** Opening Supplied records block **

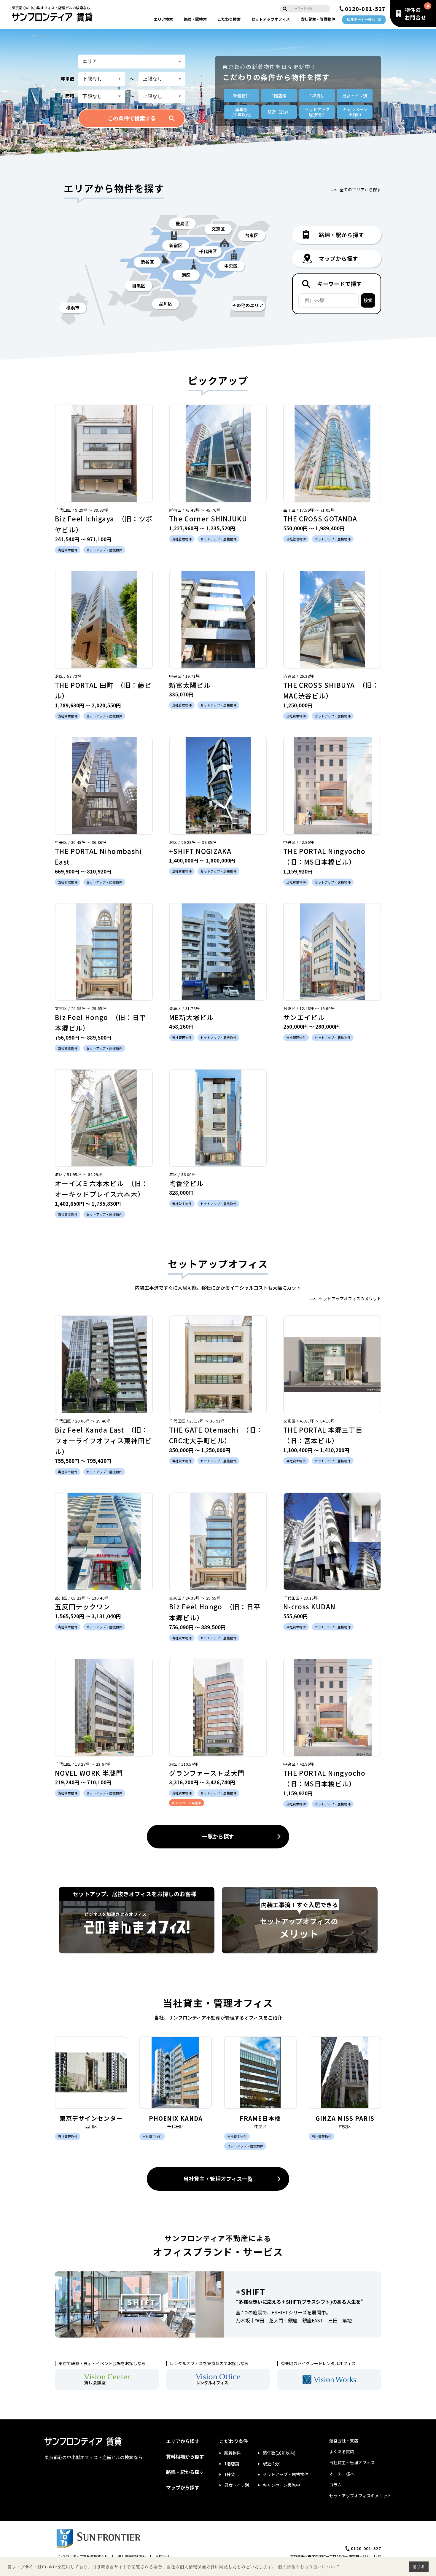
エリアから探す (182, 2441)
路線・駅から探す (185, 2471)
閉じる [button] (419, 2566)
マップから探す (182, 2487)
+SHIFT (250, 2291)
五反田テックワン (82, 1606)
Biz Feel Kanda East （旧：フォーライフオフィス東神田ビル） (103, 1440)
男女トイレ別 (354, 95)
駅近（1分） (279, 112)
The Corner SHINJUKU (208, 518)
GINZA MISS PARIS (345, 2118)
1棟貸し (317, 95)
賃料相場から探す (185, 2456)
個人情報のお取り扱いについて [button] (308, 2566)
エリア (163, 19)
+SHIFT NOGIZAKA (200, 851)
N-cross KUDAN (309, 1606)
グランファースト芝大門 (207, 1773)
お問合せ (162, 2556)
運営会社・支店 (343, 2440)
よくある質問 (341, 2451)
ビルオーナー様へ (361, 19)
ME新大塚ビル (191, 1017)
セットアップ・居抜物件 (285, 2474)
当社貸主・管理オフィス (352, 2462)
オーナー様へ (341, 2474)
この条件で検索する (132, 118)
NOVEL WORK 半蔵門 (89, 1773)
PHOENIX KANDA (176, 2118)
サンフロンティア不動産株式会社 (81, 2556)
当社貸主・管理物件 (317, 19)
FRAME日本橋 (260, 2118)
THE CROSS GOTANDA (320, 518)
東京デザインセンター (91, 2118)
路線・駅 (195, 19)
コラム (335, 2485)
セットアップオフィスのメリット (350, 1298)
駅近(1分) (272, 2464)
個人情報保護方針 (131, 2556)
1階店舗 (279, 95)
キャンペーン (355, 111)
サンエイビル (304, 1017)
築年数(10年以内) (279, 2453)
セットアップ (270, 19)
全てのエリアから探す (360, 189)
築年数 (241, 111)
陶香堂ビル (186, 1183)
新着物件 (241, 95)
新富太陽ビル (190, 685)
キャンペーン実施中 (281, 2485)
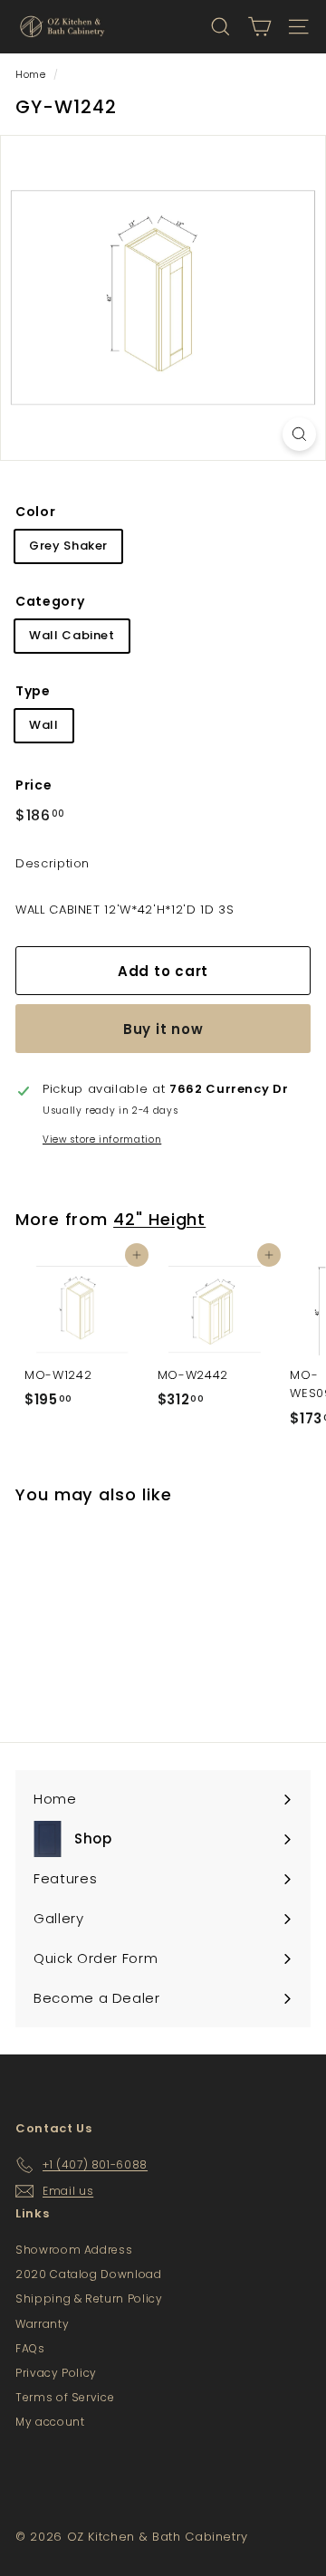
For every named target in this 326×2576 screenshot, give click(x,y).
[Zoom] (299, 434)
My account (50, 2421)
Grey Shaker (68, 545)
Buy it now (163, 1029)
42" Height (159, 1219)
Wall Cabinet (72, 635)
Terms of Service (64, 2397)
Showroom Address (73, 2249)
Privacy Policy (56, 2372)
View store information (102, 1139)
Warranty (42, 2324)
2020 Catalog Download (88, 2274)
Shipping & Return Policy (89, 2298)
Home (30, 74)
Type (33, 691)
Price (33, 785)
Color (35, 512)
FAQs (30, 2348)
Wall (44, 724)
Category (49, 601)
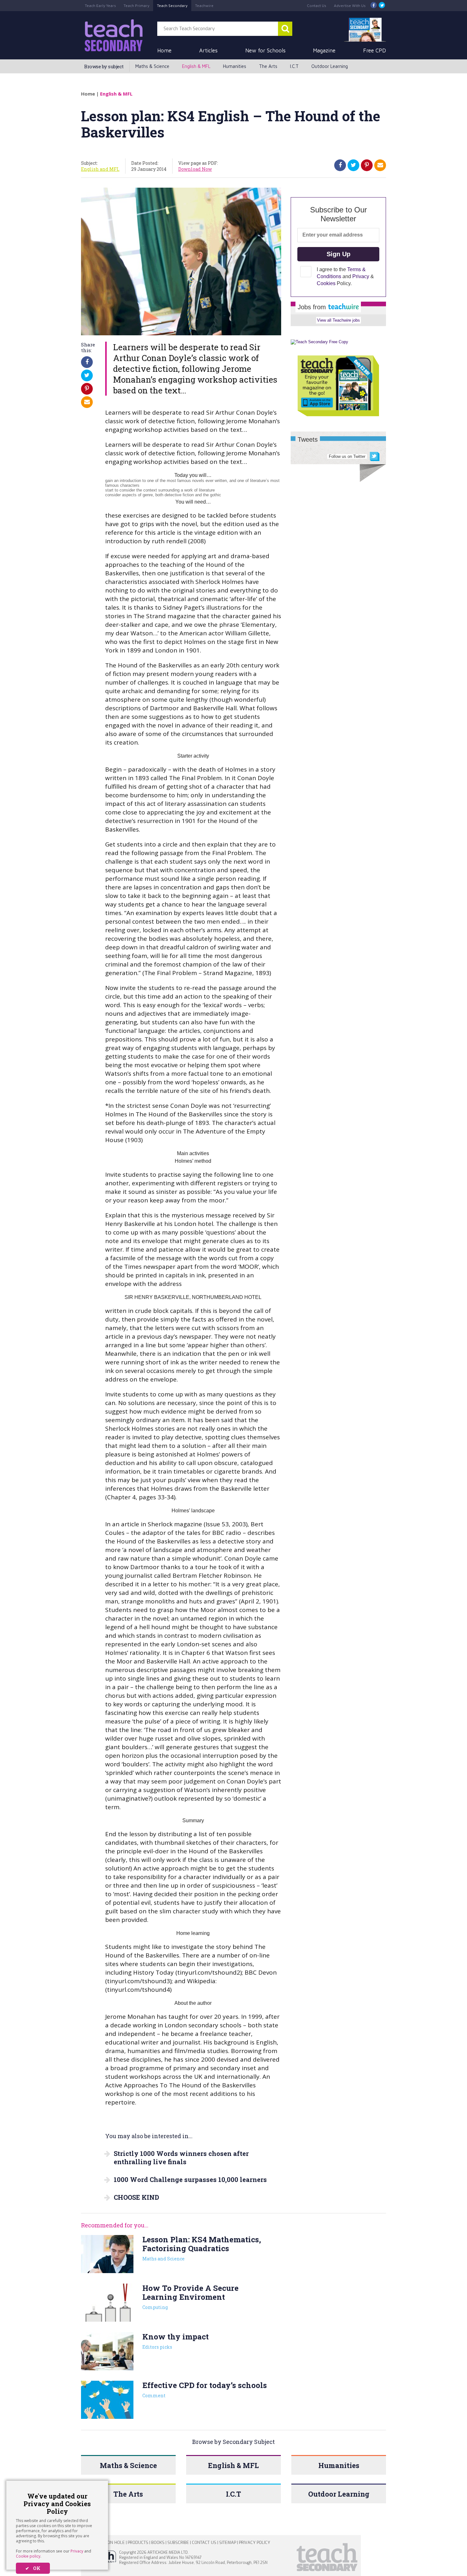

** Closing Supplied records block **

Final stretch of the data: repeat exactly each line from the one containing "Buy it now (163, 1029)" through the last, and omit all pictures.

• Finished task
Buy it now (163, 1029)
42" Height (159, 1219)
Wall Cabinet (72, 635)
Terms of Service (64, 2397)
Showroom Address (73, 2249)
Privacy Policy (56, 2372)
View store information (102, 1139)
Warranty (42, 2324)
2020 Catalog Download (88, 2274)
Shipping & Return Policy (89, 2298)
Home (30, 74)
Type (33, 691)
Price (33, 785)
Color (35, 512)
FAQs (30, 2348)
Wall (44, 724)
Category (49, 601)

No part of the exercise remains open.